_TASK OBJECTIVE:_ In the records below, find the line with "Вход (1115, 27)" and the line with "Сбросить (668, 662)"; return exactly those lines and every line between them.

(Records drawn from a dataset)

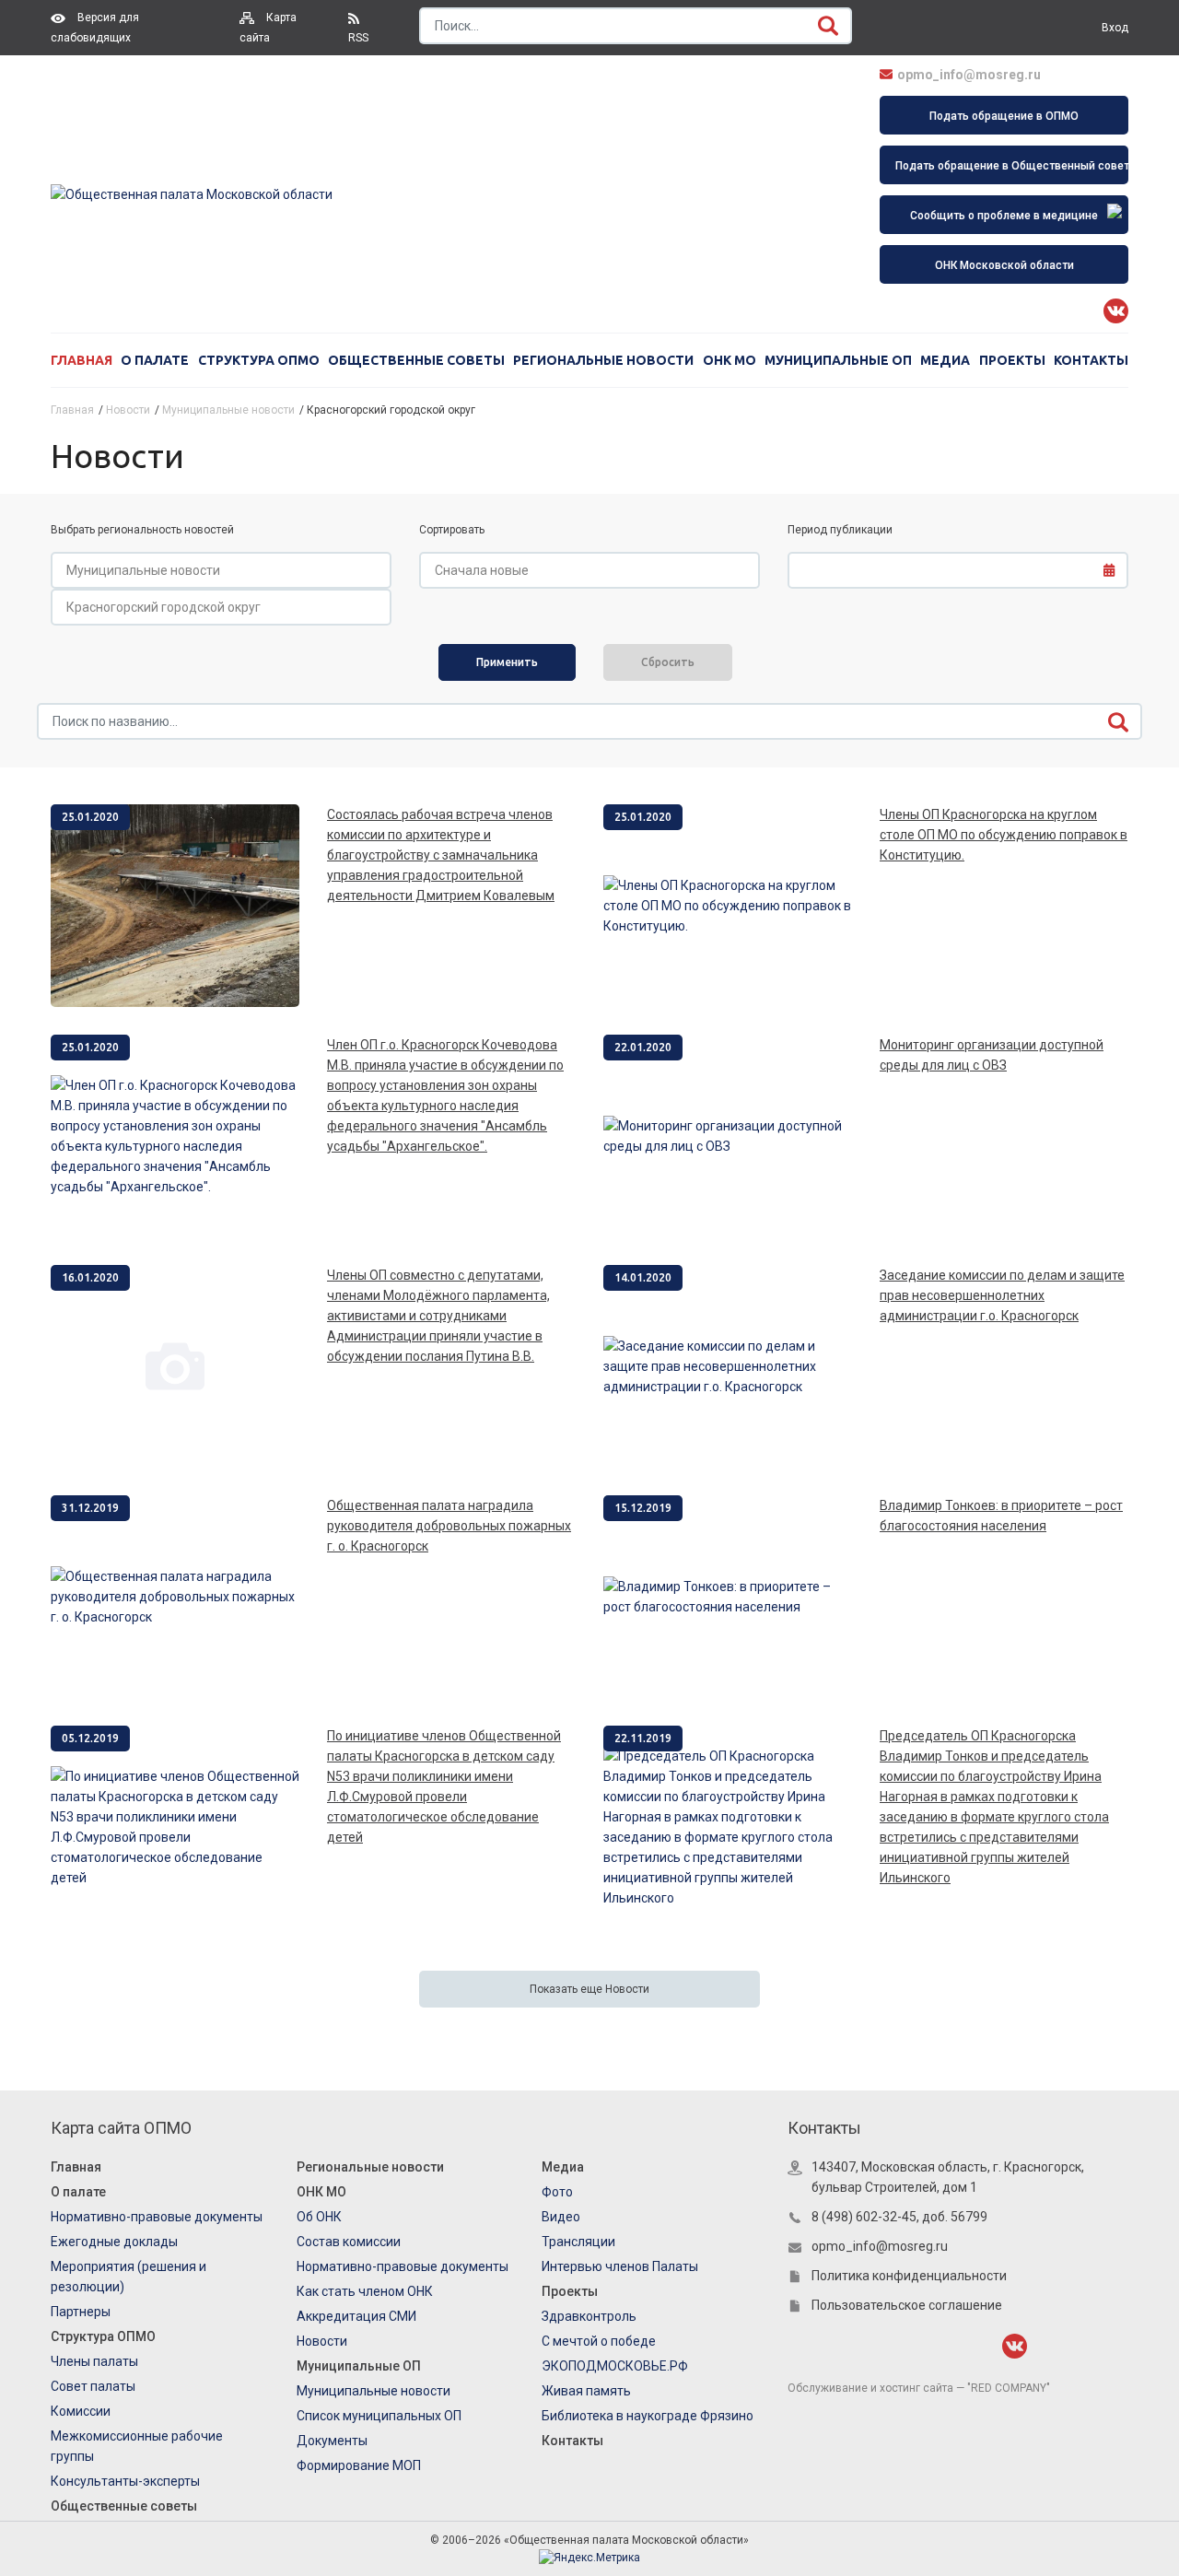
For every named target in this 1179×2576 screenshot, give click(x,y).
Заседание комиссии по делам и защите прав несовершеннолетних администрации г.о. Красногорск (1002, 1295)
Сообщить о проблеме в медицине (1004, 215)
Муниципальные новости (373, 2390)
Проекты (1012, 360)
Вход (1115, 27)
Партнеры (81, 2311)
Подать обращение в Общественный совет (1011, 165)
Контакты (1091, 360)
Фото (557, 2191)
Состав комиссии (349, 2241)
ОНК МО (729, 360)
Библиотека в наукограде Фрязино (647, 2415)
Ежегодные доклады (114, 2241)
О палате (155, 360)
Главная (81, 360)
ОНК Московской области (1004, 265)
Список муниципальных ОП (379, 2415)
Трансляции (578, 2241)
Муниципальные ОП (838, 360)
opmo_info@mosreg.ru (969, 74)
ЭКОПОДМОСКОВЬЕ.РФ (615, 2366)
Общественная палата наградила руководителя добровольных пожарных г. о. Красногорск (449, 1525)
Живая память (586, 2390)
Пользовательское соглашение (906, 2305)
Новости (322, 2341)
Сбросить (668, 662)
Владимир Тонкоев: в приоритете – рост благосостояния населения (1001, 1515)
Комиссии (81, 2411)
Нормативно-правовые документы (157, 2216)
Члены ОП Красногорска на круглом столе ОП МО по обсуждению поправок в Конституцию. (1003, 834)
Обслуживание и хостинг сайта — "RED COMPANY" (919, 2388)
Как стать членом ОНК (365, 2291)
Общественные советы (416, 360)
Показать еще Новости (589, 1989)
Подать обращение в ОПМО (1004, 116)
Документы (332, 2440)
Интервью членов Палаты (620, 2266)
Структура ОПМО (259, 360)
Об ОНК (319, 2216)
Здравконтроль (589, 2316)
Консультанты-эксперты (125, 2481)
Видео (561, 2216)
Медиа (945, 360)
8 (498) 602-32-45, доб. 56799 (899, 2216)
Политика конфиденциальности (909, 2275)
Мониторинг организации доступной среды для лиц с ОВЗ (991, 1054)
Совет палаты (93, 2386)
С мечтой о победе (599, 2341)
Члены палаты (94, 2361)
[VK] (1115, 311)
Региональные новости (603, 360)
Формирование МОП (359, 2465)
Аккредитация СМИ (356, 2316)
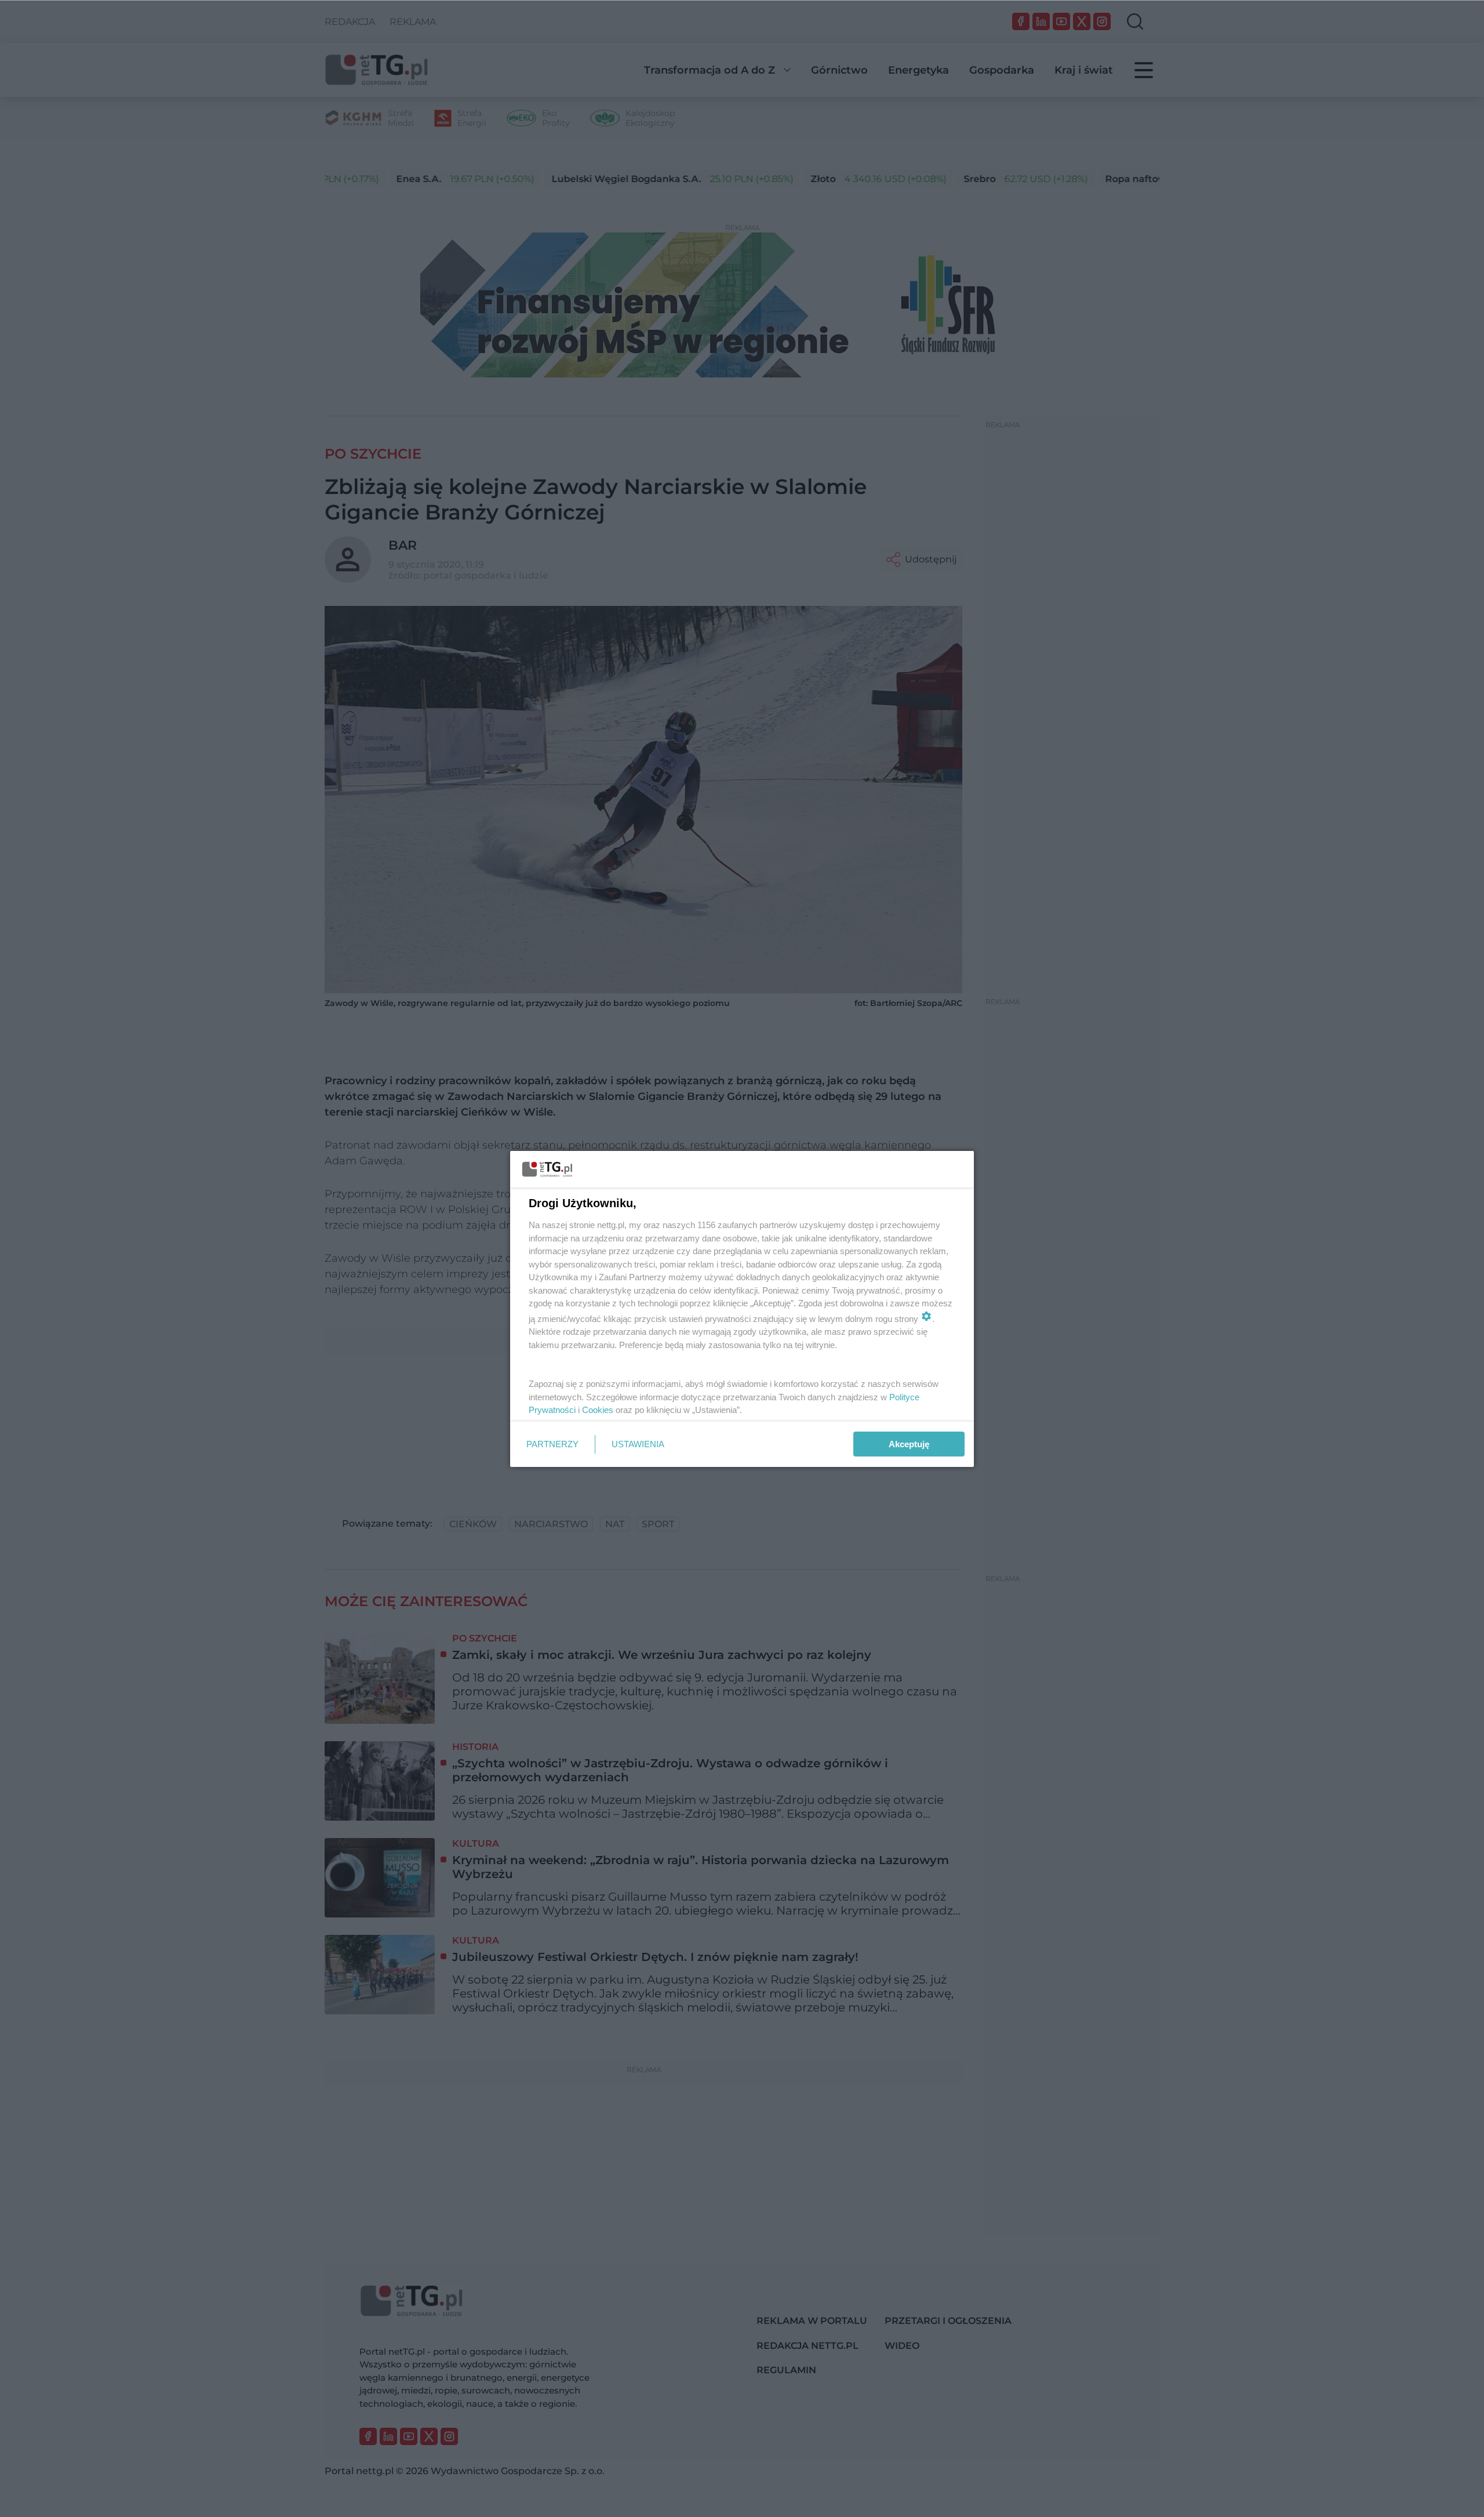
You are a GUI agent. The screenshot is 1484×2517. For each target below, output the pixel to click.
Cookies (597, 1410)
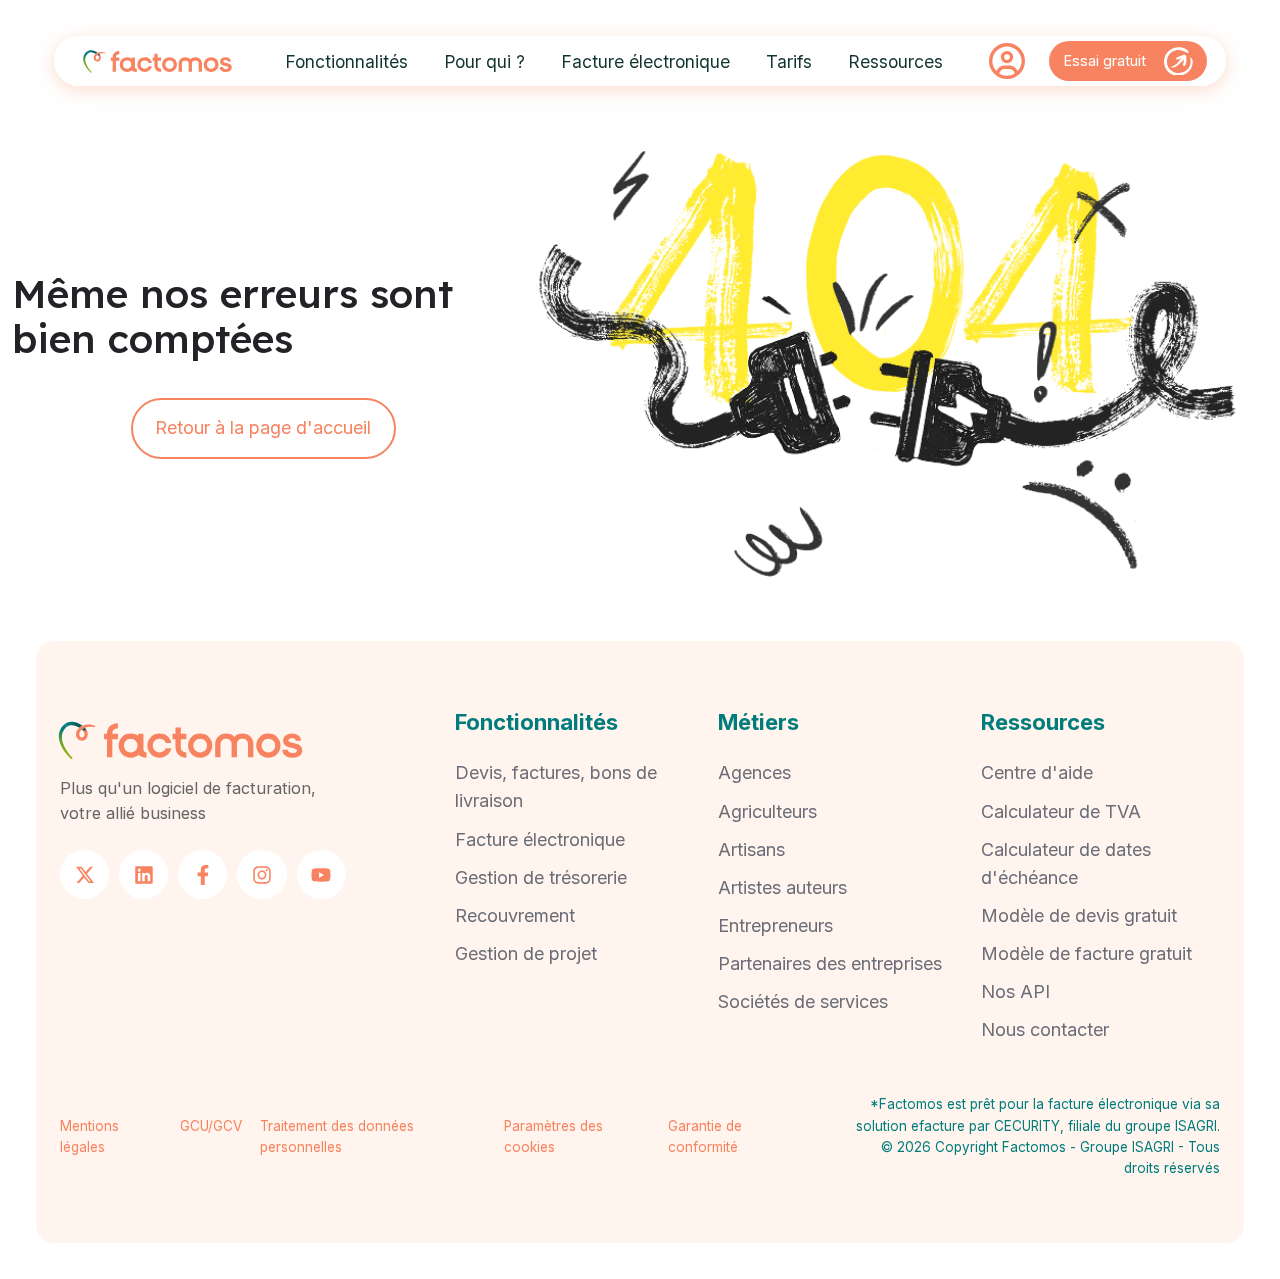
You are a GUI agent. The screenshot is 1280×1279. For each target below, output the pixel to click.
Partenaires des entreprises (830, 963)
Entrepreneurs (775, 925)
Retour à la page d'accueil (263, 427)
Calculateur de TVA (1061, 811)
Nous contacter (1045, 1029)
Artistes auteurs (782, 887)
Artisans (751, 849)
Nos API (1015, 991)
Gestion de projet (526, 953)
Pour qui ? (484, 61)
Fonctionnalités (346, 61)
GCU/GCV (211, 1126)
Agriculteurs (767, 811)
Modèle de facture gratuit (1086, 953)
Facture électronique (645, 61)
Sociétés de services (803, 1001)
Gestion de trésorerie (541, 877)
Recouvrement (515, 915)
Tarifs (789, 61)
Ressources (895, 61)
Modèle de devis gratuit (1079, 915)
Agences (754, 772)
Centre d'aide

_OUTPUT:_
Вход (1115, 27)
Партнеры (81, 2311)
Подать обращение в Общественный совет (1011, 165)
Контакты (1091, 360)
Фото (557, 2191)
Состав комиссии (349, 2241)
ОНК МО (729, 360)
Библиотека в наукограде Фрязино (647, 2415)
Ежегодные доклады (114, 2241)
О палате (155, 360)
Главная (81, 360)
ОНК Московской области (1004, 265)
Список муниципальных ОП (379, 2415)
Трансляции (578, 2241)
Муниципальные ОП (838, 360)
opmo_info@mosreg.ru (969, 74)
ЭКОПОДМОСКОВЬЕ.РФ (615, 2366)
Общественная палата наградила руководителя добровольных пожарных г. о. Красногорск (449, 1525)
Живая память (586, 2390)
Пользовательское соглашение (906, 2305)
Новости (322, 2341)
Сбросить (668, 662)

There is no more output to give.